Knee arthritis has also been reviewed, the wear and tear kind. This might be an okay avenue to explore, no one is claiming PRP injection is healing this kind of injury yet but it has been shown to reduce pain levels. This might help our ageing population get around a little easier so it’s worth thinking about, but probably only after other avenues have failed. The only problem is that there seemed to be a bit of a risk of bias in these trials, due to financial conflicts. The researchers conducting the trials were paid to do so to some extent by the PRP machine manufacturers. This is not necessarily bad; it just might have influenced the outcomes.
What about tennis elbow? Also known as lateral epicondylitis, the bane of the racquet sport athlete and keyboard slave alike. In this case it turns out there is strong evidence AGAINST the use of the PRP as it almost certainly won’t help and can have the potential for harm. In this case we would have to recommend against PRP injections. The only good thing the authors of this study could say was a PRP injection was better than a cortisone injection, but we know cortisone is definitely bad for tendon healing because it makes them much weaker. A simple analogy might be, “getting hit by a push bike is better than getting hit by a car, but it’s still bad.” It’s just that it’s less bad.
Lastly comes achilles tendinopathy, and if you check out my blog, you can find what I recommend for this. But we find no really good results for patients at the 6 month and twelve month follow up.
There are some studies showing benefits, that’s undeniable, but grouping the data and taking a broader look shows very little upside to this sort of treatment. Maybe our bodies automatically select the best amount of platelets for any injury we get, maybe we just don’t need more, who knows? The subject would benefit from some more exacting trials, it may be that we’ll see better results if we only look at fresh injuries, after all platelets tend to clump on new breaks in tissue.
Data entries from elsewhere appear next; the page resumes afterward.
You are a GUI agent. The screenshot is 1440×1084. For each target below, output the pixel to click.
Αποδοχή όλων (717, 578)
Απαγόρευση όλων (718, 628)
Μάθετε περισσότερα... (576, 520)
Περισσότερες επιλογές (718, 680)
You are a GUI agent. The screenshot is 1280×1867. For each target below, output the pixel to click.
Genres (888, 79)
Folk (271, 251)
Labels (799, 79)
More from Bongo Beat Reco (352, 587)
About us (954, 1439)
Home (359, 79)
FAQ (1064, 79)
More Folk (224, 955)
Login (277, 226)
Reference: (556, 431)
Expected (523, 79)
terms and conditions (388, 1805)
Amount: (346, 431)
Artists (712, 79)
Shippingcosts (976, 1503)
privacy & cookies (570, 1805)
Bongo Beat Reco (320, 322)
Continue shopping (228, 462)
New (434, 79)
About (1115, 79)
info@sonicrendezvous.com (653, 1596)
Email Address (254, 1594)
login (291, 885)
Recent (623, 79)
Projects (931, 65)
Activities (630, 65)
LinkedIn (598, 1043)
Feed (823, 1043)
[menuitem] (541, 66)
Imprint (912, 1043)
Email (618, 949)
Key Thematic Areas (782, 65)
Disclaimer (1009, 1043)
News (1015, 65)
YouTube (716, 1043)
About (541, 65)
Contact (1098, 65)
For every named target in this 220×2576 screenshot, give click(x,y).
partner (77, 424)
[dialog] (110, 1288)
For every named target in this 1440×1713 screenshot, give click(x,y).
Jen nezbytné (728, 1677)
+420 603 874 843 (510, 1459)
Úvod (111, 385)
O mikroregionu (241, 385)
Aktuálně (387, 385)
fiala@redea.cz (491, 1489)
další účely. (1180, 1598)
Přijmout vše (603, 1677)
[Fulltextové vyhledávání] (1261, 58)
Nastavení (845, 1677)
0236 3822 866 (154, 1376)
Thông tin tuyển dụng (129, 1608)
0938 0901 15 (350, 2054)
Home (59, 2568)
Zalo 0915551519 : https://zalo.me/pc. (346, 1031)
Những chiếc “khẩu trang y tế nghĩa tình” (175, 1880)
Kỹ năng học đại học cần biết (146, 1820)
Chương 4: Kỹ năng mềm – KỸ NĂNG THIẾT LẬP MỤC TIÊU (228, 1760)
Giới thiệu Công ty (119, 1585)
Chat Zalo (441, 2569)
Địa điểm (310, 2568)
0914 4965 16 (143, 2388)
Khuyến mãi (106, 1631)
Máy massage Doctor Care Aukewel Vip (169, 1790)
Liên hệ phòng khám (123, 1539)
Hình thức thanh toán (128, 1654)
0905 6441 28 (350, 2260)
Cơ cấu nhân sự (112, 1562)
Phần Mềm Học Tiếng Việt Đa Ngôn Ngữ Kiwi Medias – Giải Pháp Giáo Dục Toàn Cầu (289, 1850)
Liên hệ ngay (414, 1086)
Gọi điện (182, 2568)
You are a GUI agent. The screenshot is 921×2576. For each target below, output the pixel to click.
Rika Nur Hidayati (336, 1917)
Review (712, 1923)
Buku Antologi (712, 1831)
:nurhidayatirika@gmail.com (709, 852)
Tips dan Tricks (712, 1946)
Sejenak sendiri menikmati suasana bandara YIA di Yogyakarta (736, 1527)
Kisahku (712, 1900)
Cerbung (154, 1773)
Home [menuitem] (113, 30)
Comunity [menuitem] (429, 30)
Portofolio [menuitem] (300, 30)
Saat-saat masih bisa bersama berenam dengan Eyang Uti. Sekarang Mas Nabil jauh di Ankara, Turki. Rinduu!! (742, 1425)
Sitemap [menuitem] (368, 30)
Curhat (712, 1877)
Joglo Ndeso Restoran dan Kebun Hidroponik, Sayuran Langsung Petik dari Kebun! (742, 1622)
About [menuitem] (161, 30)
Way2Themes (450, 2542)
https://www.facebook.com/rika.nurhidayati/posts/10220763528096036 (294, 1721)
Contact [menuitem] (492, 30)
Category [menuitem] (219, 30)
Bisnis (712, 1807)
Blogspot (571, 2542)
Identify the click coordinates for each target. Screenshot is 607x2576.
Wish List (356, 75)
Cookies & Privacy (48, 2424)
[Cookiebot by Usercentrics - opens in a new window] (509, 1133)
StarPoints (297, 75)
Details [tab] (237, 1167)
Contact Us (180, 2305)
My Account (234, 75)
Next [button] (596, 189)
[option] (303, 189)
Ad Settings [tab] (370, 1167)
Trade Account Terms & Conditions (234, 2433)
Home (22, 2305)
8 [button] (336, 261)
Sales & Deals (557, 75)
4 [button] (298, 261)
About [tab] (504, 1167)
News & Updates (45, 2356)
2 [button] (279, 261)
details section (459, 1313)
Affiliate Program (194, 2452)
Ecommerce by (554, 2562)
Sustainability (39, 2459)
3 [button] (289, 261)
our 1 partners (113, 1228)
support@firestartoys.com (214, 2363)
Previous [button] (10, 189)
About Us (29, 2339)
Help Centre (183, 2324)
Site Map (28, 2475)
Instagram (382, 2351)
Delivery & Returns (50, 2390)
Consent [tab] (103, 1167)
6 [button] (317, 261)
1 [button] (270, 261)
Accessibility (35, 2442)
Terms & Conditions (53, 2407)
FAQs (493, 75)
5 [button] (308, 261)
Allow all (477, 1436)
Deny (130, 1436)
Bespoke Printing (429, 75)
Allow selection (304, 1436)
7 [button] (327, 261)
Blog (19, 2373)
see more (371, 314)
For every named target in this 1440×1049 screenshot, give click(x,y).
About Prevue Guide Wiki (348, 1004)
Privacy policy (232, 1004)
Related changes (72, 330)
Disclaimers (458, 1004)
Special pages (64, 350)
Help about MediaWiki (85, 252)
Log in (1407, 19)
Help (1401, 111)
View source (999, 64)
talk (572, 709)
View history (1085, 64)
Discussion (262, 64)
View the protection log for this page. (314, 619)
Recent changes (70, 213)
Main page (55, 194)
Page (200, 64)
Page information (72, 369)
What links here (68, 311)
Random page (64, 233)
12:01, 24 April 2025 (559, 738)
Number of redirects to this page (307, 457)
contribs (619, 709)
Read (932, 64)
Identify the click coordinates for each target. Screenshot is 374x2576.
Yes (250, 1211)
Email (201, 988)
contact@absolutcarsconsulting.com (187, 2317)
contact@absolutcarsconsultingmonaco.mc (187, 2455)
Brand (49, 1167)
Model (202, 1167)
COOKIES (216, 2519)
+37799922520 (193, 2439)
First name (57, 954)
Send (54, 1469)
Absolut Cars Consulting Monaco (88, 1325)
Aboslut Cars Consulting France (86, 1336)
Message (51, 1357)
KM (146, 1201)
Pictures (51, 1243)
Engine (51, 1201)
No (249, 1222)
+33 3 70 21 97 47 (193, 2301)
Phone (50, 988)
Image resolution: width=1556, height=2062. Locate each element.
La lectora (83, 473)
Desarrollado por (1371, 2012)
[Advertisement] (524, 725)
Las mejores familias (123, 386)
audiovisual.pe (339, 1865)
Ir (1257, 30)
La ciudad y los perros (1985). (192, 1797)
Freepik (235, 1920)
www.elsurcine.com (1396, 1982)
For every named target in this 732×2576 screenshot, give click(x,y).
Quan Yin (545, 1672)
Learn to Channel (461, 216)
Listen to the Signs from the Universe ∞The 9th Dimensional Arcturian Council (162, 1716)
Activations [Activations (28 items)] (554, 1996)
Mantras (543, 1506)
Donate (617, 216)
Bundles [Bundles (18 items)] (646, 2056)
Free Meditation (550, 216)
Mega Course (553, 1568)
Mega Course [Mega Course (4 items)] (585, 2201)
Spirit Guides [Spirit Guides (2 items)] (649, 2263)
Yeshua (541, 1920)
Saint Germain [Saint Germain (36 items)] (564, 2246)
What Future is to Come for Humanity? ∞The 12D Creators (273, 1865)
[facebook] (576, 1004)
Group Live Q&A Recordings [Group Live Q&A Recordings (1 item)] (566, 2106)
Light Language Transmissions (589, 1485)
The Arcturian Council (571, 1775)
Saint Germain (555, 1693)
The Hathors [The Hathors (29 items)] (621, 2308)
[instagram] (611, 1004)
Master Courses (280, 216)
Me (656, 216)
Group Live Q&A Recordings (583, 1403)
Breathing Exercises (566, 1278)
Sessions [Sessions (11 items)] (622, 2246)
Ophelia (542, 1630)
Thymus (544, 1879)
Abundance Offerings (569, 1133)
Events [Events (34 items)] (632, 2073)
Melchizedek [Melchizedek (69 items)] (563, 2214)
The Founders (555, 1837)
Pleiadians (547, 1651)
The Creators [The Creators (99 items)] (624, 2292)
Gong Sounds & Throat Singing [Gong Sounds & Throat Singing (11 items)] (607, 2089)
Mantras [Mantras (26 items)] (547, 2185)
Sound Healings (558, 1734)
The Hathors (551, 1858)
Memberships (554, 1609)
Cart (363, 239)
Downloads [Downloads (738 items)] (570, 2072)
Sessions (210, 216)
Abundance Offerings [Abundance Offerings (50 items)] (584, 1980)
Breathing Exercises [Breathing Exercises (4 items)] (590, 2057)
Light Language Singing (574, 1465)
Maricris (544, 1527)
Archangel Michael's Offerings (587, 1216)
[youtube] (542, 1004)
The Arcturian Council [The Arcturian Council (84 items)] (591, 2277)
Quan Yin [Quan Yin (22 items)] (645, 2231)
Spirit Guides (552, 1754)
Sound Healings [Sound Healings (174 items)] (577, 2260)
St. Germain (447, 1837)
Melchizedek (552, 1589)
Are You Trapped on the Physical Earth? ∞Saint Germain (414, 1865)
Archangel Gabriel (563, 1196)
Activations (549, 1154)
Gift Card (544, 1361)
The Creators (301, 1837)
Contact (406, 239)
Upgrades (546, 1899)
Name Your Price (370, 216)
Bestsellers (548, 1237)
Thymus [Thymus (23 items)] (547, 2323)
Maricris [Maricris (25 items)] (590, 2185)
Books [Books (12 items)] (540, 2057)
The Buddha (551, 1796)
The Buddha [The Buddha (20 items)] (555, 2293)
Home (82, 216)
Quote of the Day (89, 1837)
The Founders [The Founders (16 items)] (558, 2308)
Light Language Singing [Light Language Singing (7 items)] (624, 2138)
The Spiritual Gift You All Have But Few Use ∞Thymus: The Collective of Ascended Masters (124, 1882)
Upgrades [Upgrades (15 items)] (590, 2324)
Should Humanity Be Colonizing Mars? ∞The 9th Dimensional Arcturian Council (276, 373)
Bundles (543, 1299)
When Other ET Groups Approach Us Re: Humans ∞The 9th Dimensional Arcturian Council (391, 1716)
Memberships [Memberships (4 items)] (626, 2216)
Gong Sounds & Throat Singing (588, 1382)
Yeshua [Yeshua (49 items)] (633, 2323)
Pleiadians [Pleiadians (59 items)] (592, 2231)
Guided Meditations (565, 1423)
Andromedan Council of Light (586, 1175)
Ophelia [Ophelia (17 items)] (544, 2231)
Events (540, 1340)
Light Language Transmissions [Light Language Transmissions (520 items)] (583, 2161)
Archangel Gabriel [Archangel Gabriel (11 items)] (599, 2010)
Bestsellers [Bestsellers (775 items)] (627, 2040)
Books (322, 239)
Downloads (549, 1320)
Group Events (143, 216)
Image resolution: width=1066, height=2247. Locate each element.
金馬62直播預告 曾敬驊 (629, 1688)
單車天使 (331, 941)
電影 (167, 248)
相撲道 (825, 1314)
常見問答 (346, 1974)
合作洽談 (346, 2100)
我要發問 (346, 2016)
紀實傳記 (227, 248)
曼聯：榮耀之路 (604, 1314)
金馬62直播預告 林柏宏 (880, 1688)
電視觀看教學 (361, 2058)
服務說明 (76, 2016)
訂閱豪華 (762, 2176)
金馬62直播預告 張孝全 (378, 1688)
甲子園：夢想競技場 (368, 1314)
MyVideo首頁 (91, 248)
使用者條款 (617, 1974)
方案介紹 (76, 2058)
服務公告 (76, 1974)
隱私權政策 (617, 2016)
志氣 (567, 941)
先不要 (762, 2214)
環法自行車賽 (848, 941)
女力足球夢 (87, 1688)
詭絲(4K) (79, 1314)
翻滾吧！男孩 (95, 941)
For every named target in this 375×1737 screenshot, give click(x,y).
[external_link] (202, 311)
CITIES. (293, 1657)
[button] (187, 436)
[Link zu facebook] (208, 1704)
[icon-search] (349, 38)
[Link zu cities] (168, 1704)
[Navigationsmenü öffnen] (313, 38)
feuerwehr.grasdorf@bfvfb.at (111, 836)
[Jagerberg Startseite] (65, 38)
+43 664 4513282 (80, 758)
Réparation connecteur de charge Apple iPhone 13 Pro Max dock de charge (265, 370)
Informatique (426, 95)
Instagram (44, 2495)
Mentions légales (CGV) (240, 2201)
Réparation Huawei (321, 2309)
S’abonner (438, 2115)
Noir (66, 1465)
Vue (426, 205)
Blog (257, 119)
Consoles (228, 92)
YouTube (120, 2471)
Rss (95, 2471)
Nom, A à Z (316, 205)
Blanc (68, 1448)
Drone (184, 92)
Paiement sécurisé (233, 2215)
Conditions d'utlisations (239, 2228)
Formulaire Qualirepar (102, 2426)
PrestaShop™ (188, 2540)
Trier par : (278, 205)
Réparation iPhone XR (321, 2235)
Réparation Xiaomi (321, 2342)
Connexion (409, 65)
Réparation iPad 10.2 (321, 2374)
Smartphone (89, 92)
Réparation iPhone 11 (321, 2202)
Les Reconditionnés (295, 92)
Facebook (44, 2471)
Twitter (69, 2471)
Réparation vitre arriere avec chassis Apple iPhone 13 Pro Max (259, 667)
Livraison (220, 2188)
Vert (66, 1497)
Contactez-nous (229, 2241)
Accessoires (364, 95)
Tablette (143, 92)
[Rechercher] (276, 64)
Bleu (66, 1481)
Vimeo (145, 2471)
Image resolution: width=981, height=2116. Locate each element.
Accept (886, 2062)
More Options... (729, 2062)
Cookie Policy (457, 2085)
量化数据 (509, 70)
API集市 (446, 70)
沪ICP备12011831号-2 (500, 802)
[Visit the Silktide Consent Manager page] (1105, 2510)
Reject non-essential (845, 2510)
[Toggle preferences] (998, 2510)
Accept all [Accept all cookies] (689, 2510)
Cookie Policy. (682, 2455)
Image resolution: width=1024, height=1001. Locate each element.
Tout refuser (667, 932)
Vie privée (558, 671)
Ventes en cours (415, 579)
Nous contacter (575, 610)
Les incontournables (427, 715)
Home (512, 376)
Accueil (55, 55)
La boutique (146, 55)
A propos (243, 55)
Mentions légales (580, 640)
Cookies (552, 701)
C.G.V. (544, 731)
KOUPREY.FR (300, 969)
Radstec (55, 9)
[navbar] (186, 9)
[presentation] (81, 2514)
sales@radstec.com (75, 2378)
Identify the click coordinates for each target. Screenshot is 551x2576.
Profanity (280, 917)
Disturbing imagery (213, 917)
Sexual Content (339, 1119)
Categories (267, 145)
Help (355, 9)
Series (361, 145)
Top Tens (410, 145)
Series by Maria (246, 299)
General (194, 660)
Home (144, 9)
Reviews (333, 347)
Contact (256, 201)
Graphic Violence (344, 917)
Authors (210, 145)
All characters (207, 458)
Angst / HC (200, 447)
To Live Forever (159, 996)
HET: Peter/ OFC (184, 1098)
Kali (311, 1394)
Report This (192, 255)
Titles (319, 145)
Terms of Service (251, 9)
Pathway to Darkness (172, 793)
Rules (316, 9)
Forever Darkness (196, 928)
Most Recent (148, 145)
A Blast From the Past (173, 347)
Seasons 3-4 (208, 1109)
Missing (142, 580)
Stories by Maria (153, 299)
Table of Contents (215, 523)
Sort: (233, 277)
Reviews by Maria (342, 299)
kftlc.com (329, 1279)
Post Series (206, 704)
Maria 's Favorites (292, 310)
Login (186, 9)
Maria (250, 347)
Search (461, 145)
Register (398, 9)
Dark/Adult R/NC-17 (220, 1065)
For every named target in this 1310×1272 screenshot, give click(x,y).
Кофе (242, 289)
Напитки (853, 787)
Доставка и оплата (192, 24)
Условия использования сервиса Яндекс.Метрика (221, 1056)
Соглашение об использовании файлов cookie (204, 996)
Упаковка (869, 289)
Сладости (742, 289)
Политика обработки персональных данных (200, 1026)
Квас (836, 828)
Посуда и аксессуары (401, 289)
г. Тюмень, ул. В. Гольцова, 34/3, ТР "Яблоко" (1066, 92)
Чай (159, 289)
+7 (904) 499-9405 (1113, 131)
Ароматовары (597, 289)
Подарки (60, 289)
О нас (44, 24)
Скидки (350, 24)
Whatever the reason it’s still pretty safe to say you should try a rehab program first for all the conditions we’ve gone through in this article. But if you stick to your rehab, go to your appointments and do your exercises and you still don’t get any relief then maybe you can look into this subject.
I’ll finish off with a quote from an Australian sports med doctor and world renowned sports scientist, Dr Karim Khan, who has said, “My sense is that the popularity of platelet-rich plasma (PRP) is increasing independent of research in this field.”, i.e. maybe some of the treatments being sold to people out there aren’t as strongly recommended in science as they could be.